When faced with difficult decisions, we may feel overwhelmed and avoid taking action. This is evidenced time and again in the legal and financial arenas. Think about it. How many intelligent people do you know who do not have their will or other legal documents in order? Or perhaps you have worked with clients who have agreed to a retirement income strategy, but never executed the plan as intended. This avoidance behavior is not only frustrating to advisors, but also perilous to clients.
Fortunately, as an advisor you have the potential to play a powerful role in guiding your clients to make tough choices and initiate steps that ensure their family’s financial futures. The key to embracing the role effectively is to identify the critical factors required to influence behavior and develop a strategy for interacting with clients.
A significant aspect in your role as an advisor is to provide solutions to help your clients achieve their financial goals. The need for clients to make certain decisions and take action may seem obvious to you, as you objectively assess your client’s situation. However, everyone has a different history and perspective that affects their willingness to act. The key to distinguishing yourself as an advisor and becoming a go-to figure in your client’s life is to connect with him or her on a personal level and learn about the significant issues in his or her life. This knowledge will not only allow you to predict how likely they are to comply with your requests, but can also provide insight into the best strategy for effectively working with them.
The first step in influencing your client’s behavior is to identify his or her motivation, along with any obstacles that may interfere with engaging in the new, desired behavior. Psychological research on this topic has recognized eight key factors that have been shown to affect behavior. To help you predict your potential sway on your client’s financial behavior, ask yourself how you believe he or she would rate in these areas?
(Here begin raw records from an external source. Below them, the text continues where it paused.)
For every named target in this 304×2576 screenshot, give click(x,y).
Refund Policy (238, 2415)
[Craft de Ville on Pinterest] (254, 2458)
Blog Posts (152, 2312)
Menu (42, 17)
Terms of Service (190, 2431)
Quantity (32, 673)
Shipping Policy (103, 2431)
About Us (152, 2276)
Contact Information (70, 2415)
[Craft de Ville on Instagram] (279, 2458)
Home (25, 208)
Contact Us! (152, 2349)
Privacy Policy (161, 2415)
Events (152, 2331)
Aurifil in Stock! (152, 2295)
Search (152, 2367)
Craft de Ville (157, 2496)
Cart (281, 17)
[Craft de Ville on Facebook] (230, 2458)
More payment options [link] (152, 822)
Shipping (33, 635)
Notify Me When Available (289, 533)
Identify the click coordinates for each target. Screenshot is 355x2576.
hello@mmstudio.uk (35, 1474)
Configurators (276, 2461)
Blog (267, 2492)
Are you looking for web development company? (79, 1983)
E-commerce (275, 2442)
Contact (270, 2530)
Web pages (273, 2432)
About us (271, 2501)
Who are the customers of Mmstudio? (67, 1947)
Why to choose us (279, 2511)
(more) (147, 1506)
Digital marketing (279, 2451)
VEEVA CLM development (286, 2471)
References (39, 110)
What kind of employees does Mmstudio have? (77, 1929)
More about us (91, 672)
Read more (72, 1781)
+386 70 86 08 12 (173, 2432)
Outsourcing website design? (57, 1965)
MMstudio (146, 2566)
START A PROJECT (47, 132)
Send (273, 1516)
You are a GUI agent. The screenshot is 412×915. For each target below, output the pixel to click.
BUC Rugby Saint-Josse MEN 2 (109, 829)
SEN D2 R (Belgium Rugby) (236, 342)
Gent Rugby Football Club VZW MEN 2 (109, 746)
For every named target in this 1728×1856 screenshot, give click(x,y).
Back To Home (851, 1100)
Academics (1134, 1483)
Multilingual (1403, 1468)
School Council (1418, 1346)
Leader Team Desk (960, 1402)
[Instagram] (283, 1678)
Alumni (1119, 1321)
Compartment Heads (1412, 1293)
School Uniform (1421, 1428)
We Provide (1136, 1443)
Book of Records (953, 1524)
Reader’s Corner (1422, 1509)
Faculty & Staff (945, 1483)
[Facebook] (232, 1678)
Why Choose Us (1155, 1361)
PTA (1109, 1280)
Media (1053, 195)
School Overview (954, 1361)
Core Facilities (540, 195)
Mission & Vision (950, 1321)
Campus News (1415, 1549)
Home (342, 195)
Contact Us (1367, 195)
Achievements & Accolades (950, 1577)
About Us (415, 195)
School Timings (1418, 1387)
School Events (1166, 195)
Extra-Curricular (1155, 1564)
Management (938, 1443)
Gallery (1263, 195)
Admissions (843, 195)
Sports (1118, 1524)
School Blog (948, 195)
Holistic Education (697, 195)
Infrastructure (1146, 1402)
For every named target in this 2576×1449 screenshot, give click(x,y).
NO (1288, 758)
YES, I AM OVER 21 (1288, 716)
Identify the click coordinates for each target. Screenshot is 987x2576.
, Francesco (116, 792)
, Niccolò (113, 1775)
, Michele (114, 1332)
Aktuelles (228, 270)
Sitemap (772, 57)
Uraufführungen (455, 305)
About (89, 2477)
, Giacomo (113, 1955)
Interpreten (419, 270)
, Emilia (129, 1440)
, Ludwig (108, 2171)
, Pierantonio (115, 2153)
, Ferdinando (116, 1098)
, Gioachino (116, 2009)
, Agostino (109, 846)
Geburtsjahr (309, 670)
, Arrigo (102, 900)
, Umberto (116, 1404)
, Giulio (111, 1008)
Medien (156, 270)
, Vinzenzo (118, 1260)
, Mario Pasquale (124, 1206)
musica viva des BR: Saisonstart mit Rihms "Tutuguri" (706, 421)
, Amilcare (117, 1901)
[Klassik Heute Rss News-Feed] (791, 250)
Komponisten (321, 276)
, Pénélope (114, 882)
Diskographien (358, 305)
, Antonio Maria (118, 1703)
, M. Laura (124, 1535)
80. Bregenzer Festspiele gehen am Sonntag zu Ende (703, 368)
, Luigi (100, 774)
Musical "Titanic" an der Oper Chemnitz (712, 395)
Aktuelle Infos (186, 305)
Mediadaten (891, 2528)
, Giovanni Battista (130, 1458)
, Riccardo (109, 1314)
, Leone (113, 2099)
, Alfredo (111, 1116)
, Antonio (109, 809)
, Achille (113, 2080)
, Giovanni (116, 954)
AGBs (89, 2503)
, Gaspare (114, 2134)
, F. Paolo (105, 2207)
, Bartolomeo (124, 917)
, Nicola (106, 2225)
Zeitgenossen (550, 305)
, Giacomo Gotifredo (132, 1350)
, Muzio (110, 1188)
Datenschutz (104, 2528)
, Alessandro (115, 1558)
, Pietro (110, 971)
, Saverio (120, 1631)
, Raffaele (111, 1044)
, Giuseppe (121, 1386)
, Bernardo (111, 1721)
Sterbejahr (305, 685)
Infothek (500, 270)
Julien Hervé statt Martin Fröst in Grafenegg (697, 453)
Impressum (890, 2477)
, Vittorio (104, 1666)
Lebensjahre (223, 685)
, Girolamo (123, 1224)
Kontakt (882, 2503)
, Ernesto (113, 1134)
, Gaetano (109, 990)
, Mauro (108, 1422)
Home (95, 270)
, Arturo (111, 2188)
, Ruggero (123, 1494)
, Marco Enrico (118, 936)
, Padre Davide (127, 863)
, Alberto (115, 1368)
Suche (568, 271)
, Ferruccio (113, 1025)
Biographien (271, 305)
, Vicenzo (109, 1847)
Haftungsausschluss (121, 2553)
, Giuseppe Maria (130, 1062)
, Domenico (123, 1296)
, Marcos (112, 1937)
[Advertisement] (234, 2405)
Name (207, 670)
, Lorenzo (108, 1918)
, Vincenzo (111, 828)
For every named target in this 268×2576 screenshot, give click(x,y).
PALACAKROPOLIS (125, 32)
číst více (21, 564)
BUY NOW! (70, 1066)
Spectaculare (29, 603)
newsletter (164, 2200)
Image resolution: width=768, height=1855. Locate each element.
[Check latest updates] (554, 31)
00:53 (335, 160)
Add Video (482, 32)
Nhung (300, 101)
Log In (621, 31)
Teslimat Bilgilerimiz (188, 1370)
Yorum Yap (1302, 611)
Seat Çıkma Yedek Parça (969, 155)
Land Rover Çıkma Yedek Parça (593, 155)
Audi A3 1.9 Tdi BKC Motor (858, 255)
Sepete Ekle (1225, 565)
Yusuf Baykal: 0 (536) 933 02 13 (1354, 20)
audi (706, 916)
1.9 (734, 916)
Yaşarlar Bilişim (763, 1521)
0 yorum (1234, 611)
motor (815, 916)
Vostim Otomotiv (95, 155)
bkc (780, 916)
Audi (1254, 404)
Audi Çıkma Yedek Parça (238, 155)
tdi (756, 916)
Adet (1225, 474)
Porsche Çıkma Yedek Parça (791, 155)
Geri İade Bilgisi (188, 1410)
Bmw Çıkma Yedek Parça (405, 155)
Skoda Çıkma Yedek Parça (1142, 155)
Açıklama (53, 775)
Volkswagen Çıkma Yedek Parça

- Intention. Does your client recognize the necessity to act on his or her behalf? To be willing to move forward, the client must understand the purpose. In using retirement income planning as an example, the most critical aspect is helping your clients comprehend why they need to plan for their future.
- Environmental Constraints and Restrictions to Taking Action. What are the external factors interfering with your client’s willingness? Are there actual physical factors inhibiting his or her cooperation? The causes could be the inability to get to your office, a language barrier, lack of available funds to make the contribution or any other realistic circumstances that must be taken into account.
- Skills. Does your client have the requisite knowledge needed to successfully complete the necessary steps? Make no assumptions about your client’s financial acumen, regardless of career or how sophisticated he or she may appear. When giving instructions, be sure to review and confirm the client’s understanding of the tasks at hand.
- Attitudes. What are your client’s beliefs about taking required actions? What are your client’s fears and concerns that interfere with a commitment to the desired results? Once your client understands the importance of taking financial action and acknowledges he or she must prepare for the future, you have to determine what aspects might interfere with completion of tasks. For example, is he or she in denial about the inevitable or reluctant to be financially responsible, which results in avoidance?
- Social Norms. Perceived social pressure to perform a behavior could be whether there is an expectation in their social network to engage in the right steps. Do not underestimate the power of group behavior. If there is a social norm among their peers to take part in retirement income planning, there is a greater likelihood they will do it.
- Self Standards. Is performing the behavior consistent with the client’s self- image? Does your client have a personal commitment to engage in the needed behavior? For example, if no one in your client’s family lived long enough or if family members did not possess the financial means to retire, your client may have no frame of reference about the reason to create a retirement income plan, for example, or open an annuity.
- Emotions. Emotional reaction to performing the behavior could explain why your client is either reluctant or comfortable taking action. There are different emotional styles and approaches to the future. Does your client take a structured approach to life or is he or she more free-spirited? There are also different cultures that stress priorities distinct from those of the majority, so it’s important to understand such nuances in your clients’ lives that have the power to positively influence behavior.
- Self-Efficacy. The client’s perception of his ability to perform the behavior could affect whether he has the confidence to successfully engage in the job at hand. Having the skills needed to engage in a behavior is just as important as possessing the self-esteem to be able to initiate and maintain the required behaviors. It is important that you break down complex tasks into small, doable steps.
To effectively influence your clients, you have to be clear about what specific behavior you need from them in order to develop a strategic plan to get them to follow your requests. Utilizing the concepts presented you should have the tools necessary to assess your client’s willingness to comply and to create an appropriate behavioral plan to achieve the agreed-upon goals.
Take a moment to summarize your assessment of the reluctant client you previously identified. Consider devising a plan to influence him or her to follow through with some necessary financial behaviors, such as signing required documents, reading product materials, gathering ancillary financial information and meeting with you.
Be sure to incorporate essential behavioral principles, like clearly defining your expectations, breaking down complex behaviors into understandable steps, setting realistic target dates for completion of necessary tasks and reevaluating the plan if it isn’t working. Remember that failing to use your skill in influencing your clients’ financial behavior is a missed opportunity to create true value in your clients’ lives.